# New Google Maps



## A3DFU (May 7, 2002)

I hate them changing things all the time. I want the old style maps back; they looked less cluttered!

Google anyway: changes the appearance all the time. Why :twisted: 
[when I buy a car I don't expect it to behave differently tomorrow to what it used to today - why change things that aren't broken] :?


----------



## igotone (Mar 10, 2010)

A3DFU said:


> I hate them changing things all the time. I want the old style maps back; they looked less cluttered!
> 
> Google anyway: changes the appearance all the time. Why :twisted:
> [when I buy a car I don't expect it to behave differently tomorrow to what it used to today - why change things that aren't broken] :?


Amen! Just when you know where everything is with Google they go and change the format. Drives me nuts!


----------



## brian1978 (Jul 10, 2013)

Is it just me or is Google's search results becoming naff, I find myself using other search engines more and more to find what I'm looking for. I used to preach that the only thing other search engines were good for was searching foe Google. I'm not so sure now.


----------



## A3DFU (May 7, 2002)

Google seems to be pretty much tailored to your search history, not so much what you're actually looking for


----------



## John-H (Jul 13, 2005)

Regarding maps; how, with and on what are you looking? I've tried my Android mobile maps via web browser, the Google maps app and my PC via IE browser. It all looks the same as always.

I wish they would increase the size of the text in the mobile app. There is a "bigger text" feature in labs but it's still not big enough if you use it in the car - I can't read the road numbers safely - nowhere near as good as TomTom.


----------



## A3DFU (May 7, 2002)

* PROVIDED DATA:
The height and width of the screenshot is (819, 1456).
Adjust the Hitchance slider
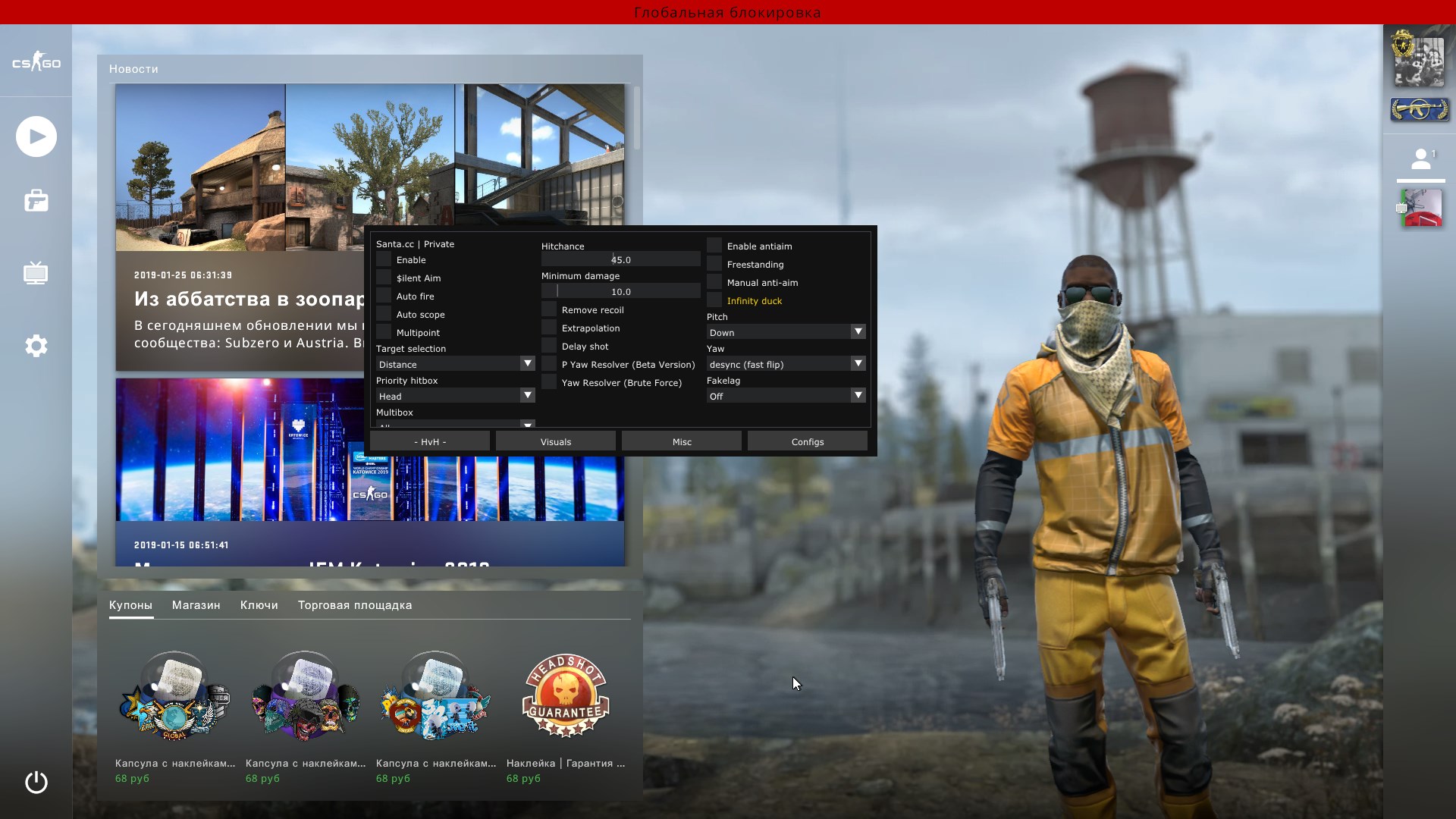coord(620,260)
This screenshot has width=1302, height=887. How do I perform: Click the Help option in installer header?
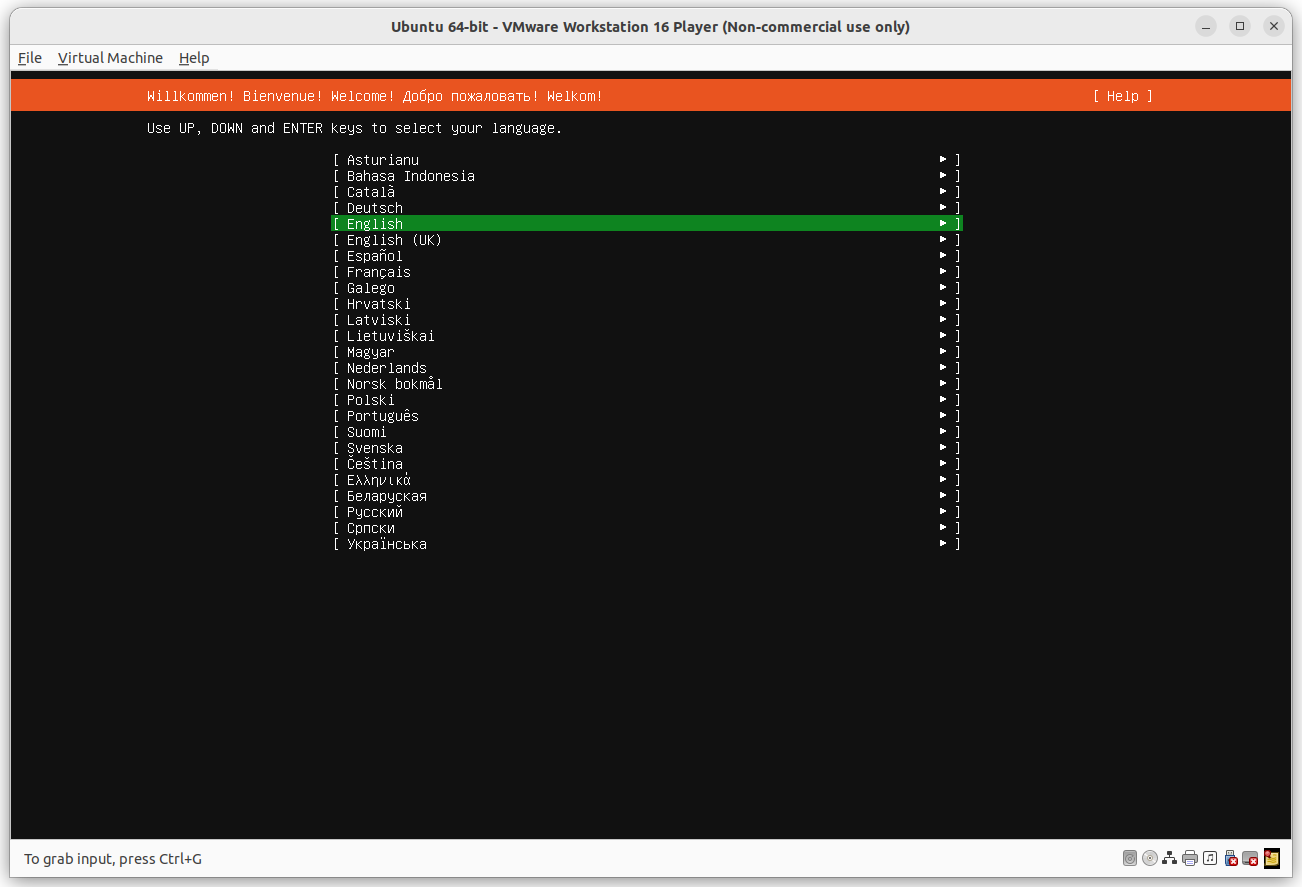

* EXERCISE GOAL: Continue the forum thread about the new Google Maps from where it stops.

* RESULT FOR THIS TASK:
How: click on Google maps
With: Google browser
On what: Worden Park in Leyland

You now get some dialogue boxes as to "Getting around" , "Directions" , "Top View" , "Circles" not to mention that zooming in and out, shifting left/right/up/down is very different now


----------



## John-H (Jul 13, 2005)

Is this on your Android phone, iPad or PC and what's Google browser - do you mean Chrome?


----------



## Pugwash69 (Jun 12, 2012)

Maps has just updated, but I have been using the beta version for so long I like it. 
I use google navigation on my mobile in the car. It's very good. It even took us a different route once to avoid road works. I wondered what the hell was going on as we trundled through Sevenoaks.


----------



## Spandex (Feb 20, 2009)

All of their changes seem to be based around the idea that you want to use it as a TomTom replacement, not as a map. As an actual map, it's been getting steadily worse over time. This year, they first changed all the road colours so it was harder to manually work out routes, then they messed with the UI so it was slower and more cluttered.

I've started using Bing maps more and more these days. The road colourings are sensible and you can even set it to switch to Ordnance Survey maps at higher zoom levels.


----------



## Skeee (Jun 9, 2009)

Streetmap is quite useful too.


----------



## A3DFU (May 7, 2002)

John-H said:


> Google browser - do you mean Chrome?


Google Chrome on my PC



Spandex said:


> All of their changes seem to be based around the idea that you want to use it as a TomTom replacement, not as a map. As an actual map, it's been getting steadily worse over time.


Fully agree


----------



## pas_55 (May 9, 2002)

Try Waze


----------



## brittan (May 18, 2007)

This one is interesting if you want something other than a car based sat-nav style application.

It shows a split screen with OS map side by side with Google aerial imagery.
Both views move together and street view is accessible.

http://wtp2.appspot.com/wheresthepath.htm


----------



## Spandex (Feb 20, 2009)

brittan said:


> This one is interesting if you want something other than a car based sat-nav style application.
> 
> It shows a split screen with OS map side by side with Google aerial imagery.
> Both views move together and street view is accessible.
> ...


That's fantastic. It's a pity it only seems to go down to 1:50k on the OS side though. Would be really useful if it had 1:25k on there.


----------



## John-H (Jul 13, 2005)

brittan said:


> This one is interesting if you want something other than a car based sat-nav style application.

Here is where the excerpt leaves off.